» EXERCISE DIRECTIONS: Your answer must consist solely of the line containing "2.0 Meter (1255, 496)" and all subsequent lines through the end of the entries, reproduced exactly.

» DATASET:
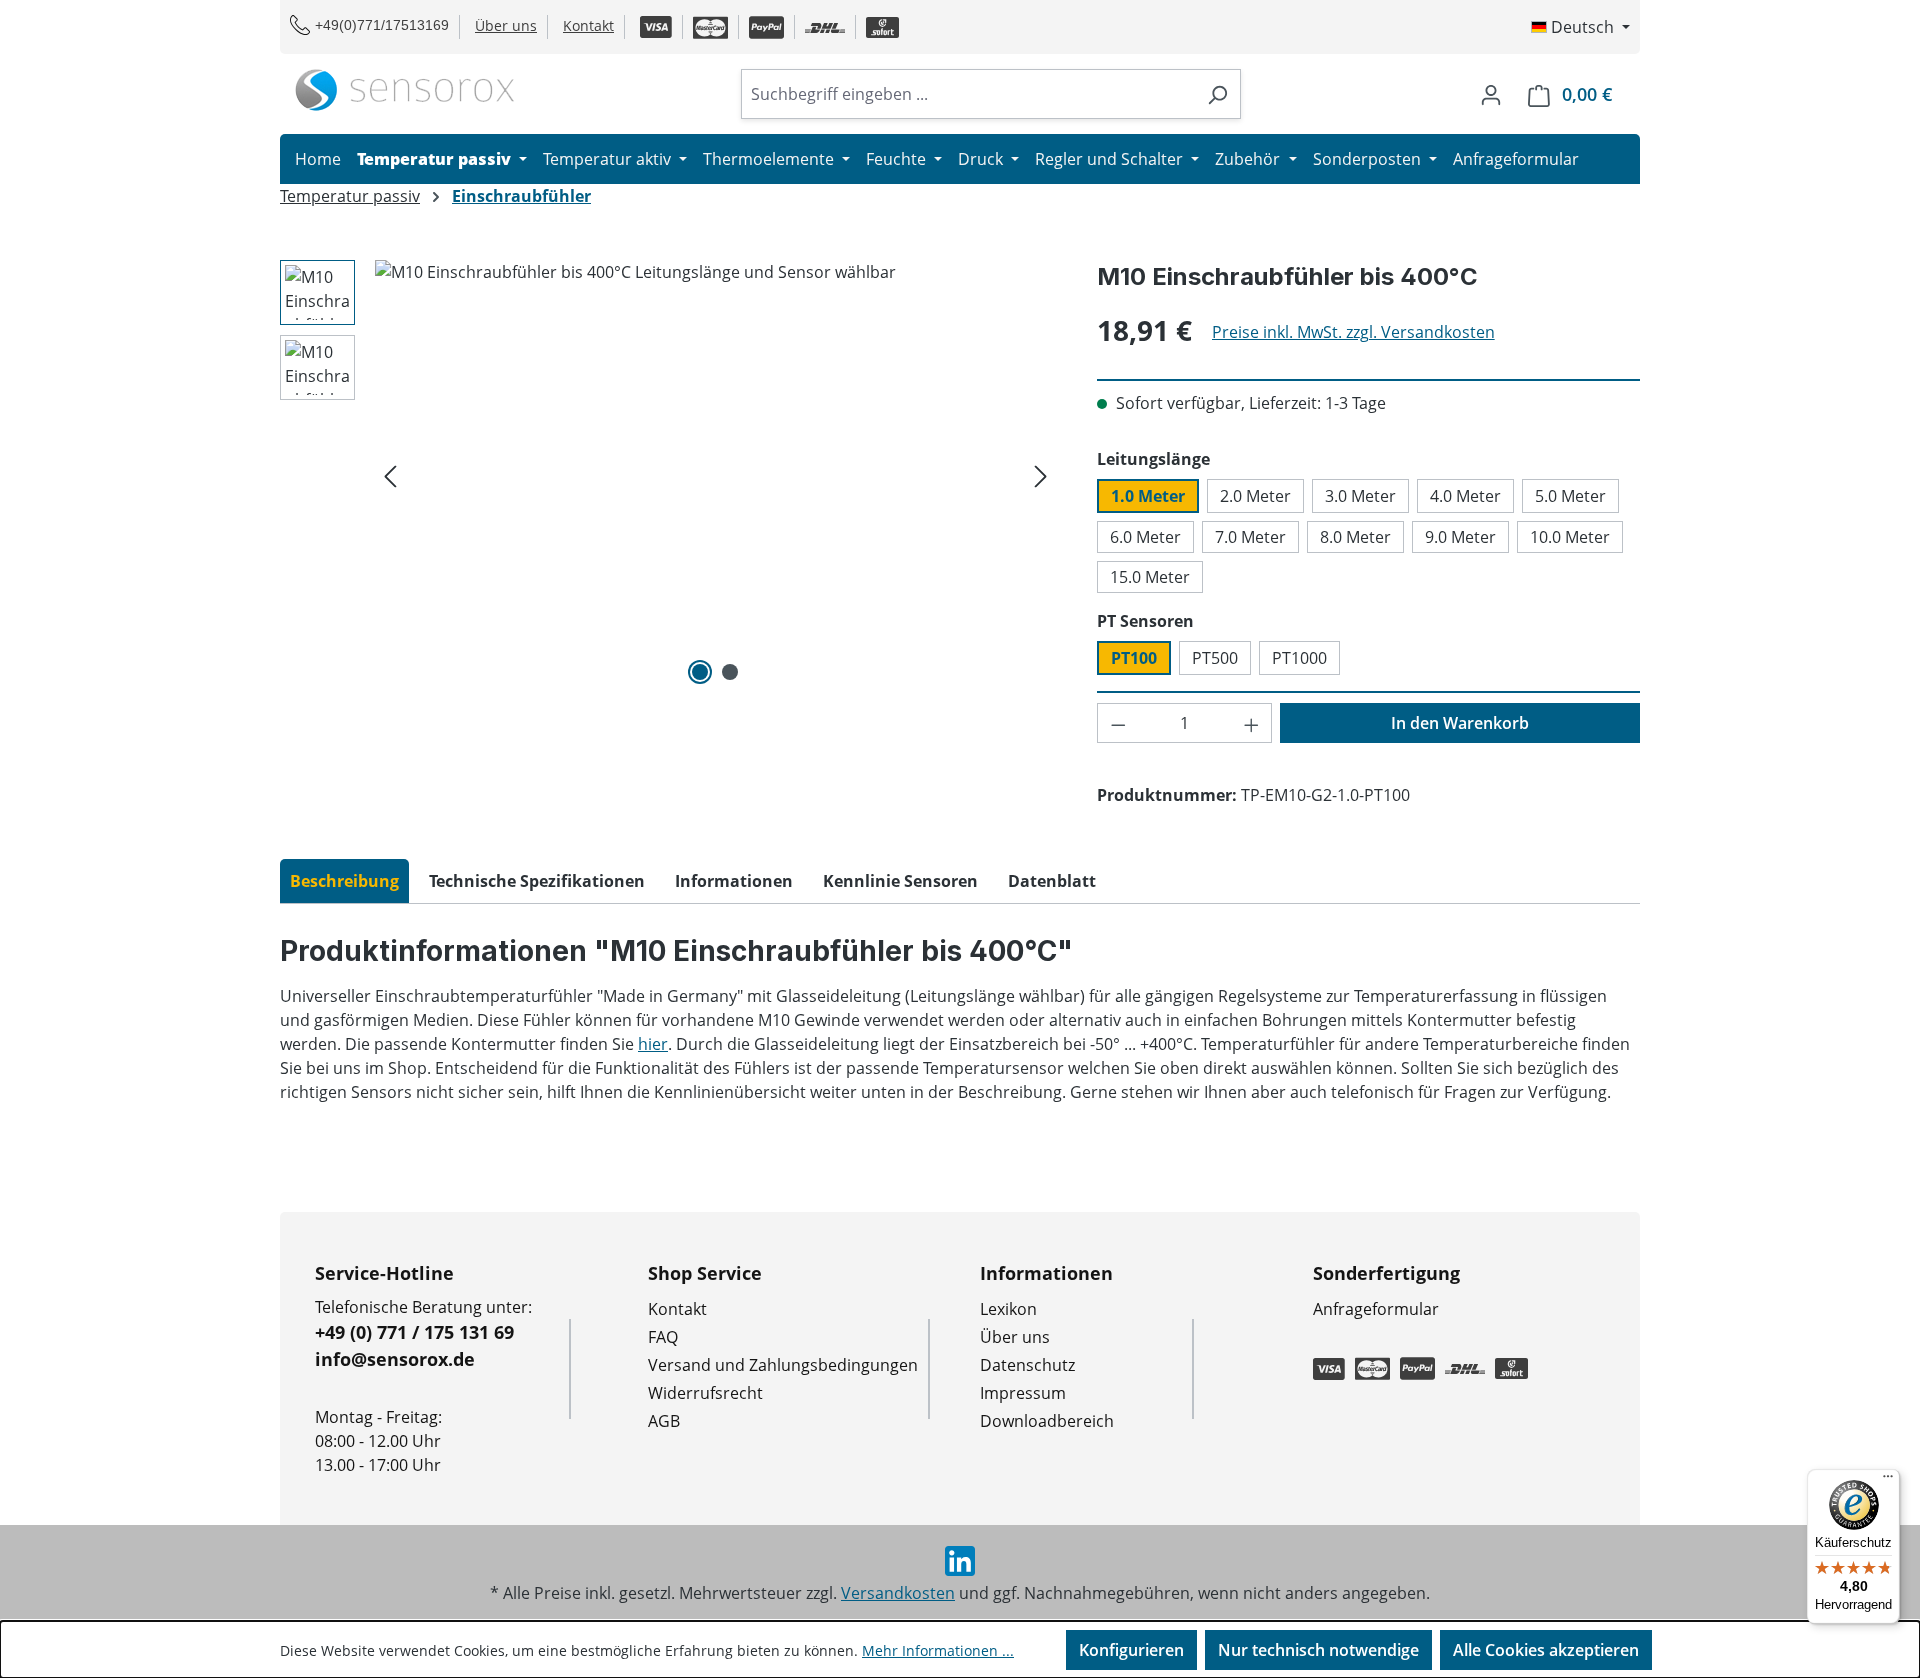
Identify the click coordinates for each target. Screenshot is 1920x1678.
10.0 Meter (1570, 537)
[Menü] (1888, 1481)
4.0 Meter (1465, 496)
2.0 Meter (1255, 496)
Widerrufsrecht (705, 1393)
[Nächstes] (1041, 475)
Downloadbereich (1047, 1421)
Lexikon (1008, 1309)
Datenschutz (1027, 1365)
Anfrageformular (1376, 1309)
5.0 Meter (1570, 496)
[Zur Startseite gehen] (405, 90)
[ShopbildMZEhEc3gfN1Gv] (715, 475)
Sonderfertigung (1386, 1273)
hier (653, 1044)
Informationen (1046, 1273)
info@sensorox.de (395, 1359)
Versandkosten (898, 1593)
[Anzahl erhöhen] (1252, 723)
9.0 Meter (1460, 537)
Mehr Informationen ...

» SOLUTION TO THE PROBLEM:
2.0 Meter (1255, 496)
Widerrufsrecht (705, 1393)
[Nächstes] (1041, 475)
Downloadbereich (1047, 1421)
Lexikon (1008, 1309)
Datenschutz (1027, 1365)
Anfrageformular (1376, 1309)
5.0 Meter (1570, 496)
[Zur Startseite gehen] (405, 90)
[ShopbildMZEhEc3gfN1Gv] (715, 475)
Sonderfertigung (1386, 1273)
hier (653, 1044)
Informationen (1046, 1273)
info@sensorox.de (395, 1359)
Versandkosten (898, 1593)
[Anzahl erhöhen] (1252, 723)
9.0 Meter (1460, 537)
Mehr Informationen ...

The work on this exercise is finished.